(EXERCISE INPUT Opens)

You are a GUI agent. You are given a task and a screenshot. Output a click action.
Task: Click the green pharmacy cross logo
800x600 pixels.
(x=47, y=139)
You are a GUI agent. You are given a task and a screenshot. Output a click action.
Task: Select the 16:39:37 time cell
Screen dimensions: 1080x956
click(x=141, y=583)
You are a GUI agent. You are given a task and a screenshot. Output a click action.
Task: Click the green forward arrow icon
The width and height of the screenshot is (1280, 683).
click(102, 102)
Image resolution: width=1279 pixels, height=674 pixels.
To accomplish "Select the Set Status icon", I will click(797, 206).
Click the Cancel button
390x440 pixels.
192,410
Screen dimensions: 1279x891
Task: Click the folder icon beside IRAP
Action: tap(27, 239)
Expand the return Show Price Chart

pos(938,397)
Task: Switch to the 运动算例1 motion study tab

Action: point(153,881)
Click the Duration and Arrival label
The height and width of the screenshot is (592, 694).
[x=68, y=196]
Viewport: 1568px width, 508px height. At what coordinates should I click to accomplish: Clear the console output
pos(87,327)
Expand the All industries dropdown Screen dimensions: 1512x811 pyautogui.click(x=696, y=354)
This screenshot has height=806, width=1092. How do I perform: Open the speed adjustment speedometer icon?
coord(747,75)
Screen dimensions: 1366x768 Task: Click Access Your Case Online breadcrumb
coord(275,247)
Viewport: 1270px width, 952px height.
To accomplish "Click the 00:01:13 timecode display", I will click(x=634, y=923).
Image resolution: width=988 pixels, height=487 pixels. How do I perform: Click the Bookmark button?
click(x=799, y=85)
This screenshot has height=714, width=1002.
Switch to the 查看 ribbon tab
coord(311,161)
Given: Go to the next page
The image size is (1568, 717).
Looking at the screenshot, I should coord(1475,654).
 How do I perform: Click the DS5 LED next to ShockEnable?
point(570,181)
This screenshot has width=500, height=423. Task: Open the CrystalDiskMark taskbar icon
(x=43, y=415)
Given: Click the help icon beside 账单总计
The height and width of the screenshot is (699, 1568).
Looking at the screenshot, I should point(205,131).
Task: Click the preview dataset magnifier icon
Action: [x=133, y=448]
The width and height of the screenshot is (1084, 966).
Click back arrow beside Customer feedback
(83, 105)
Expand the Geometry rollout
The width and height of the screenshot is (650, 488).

(EXERCISE INPUT Closes)

WHAT IS NEEDED: The range runs from the line with "Click the Cancel button" up to and including the line with "Given: Click the help icon beside 账单总计" in the listing above; please write out exactly those lines and nothing more.

RESPONSE:
Click the Cancel button
390x440 pixels.
192,410
Screen dimensions: 1279x891
Task: Click the folder icon beside IRAP
Action: tap(27, 239)
Expand the return Show Price Chart

pos(938,397)
Task: Switch to the 运动算例1 motion study tab

Action: point(153,881)
Click the Duration and Arrival label
The height and width of the screenshot is (592, 694).
[x=68, y=196]
Viewport: 1568px width, 508px height. At what coordinates should I click to accomplish: Clear the console output
pos(87,327)
Expand the All industries dropdown Screen dimensions: 1512x811 pyautogui.click(x=696, y=354)
This screenshot has height=806, width=1092. How do I perform: Open the speed adjustment speedometer icon?
coord(747,75)
Screen dimensions: 1366x768 Task: Click Access Your Case Online breadcrumb
coord(275,247)
Viewport: 1270px width, 952px height.
To accomplish "Click the 00:01:13 timecode display", I will click(x=634, y=923).
Image resolution: width=988 pixels, height=487 pixels. How do I perform: Click the Bookmark button?
click(x=799, y=85)
This screenshot has height=714, width=1002.
Switch to the 查看 ribbon tab
coord(311,161)
Given: Go to the next page
The image size is (1568, 717).
Looking at the screenshot, I should coord(1475,654).
 How do I perform: Click the DS5 LED next to ShockEnable?
point(570,181)
This screenshot has width=500, height=423. Task: Open the CrystalDiskMark taskbar icon
(x=43, y=415)
Given: Click the help icon beside 账单总计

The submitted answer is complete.